Christmas Broadcast 1989
Unlike all the other planets in the solar system, earth shimmers green and blue in the sunlight and looks a very pleasant place to live.
The Queen's Christmas Broadcast in 1989 included film from a Save the Children Fund children's concert in the Royal Albert Hall. As damage to the environment continued to be a cause of global concern, The Queen used her message to urge children to respect and protect their world.
I usually make my Christmas Broadcast to the Commonwealth from Windsor or Buckingham Palace.
This year I thought I would use the presence of two thousand children at this occasion organised by Save the Children Fund in the Albert Hall, here in the heart of London, to send this special message to the children of the Commonwealth.
Those of you present are the immediate audience for my broadcast, but I am also speaking by radio and television to people throughout the world.
All parents would like their children to grow up in peace and tranquillity, but for most of this century the people of this world have had to live through bewildering changes and upheavals. Some of the changes have been for the better, but others might even threaten the world we live in.
There are some children who are much less fortunate than others, for they come from countries where nature makes life very hard, with floods and droughts and other disasters destroying crops, making it very difficult to find enough for everyone to eat. Quite a lot of you have written to me during the last year or so, saying how worried you are about the future of our planet.
Many of you will have heard of the greenhouse effect, and perhaps you've heard too about even more urgent problems caused by the pollution of our rivers and seas and the cutting down of the great forests. These problems don't affect just the countries where they are happening and they make neighbourly co-operation throughout the world a pressing necessity.

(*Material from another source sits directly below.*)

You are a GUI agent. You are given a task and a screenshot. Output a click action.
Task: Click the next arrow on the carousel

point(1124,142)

With all your lives before you, I am sure that you take an optimistic view of the future. But it is already too late to prevent all forms of damage to the natural world. Some species of wild plants and animals are, sadly, bound to become extinct. But the great thing to remember is that it is not too late to reduce the damage if we change attitudes and behaviour.
You've all seen pictures of the earth taken from space. Unlike all the other planets in the solar system, earth shimmers green and blue in the sunlight and looks a very pleasant place to live.

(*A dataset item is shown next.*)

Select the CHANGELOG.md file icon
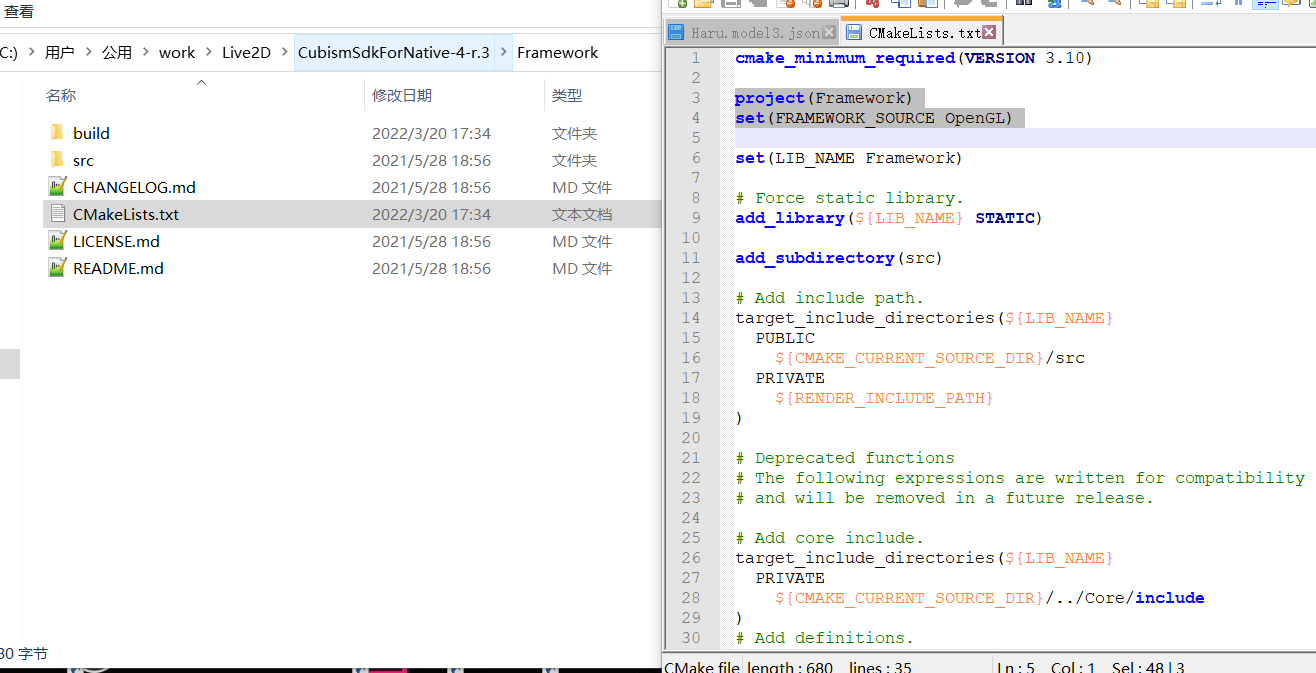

These pictures should remind us that the future of all life on earth depends on how we behave towards one another, and how we treat the plants and the animals that share our world with us.
Men and women have shown themselves to be very clever at inventing things, right back to the time when they found out how much easier it was to move things about on wheels, up to the present time when rockets and computers make it possible for people to travel away from our world into the mystery of space.
But these technical skills are not enough by themselves. They can only come to the rescue of the planet if we also learn to live by the golden rule which Jesus Christ taught us - "love thy neighbour as thyself".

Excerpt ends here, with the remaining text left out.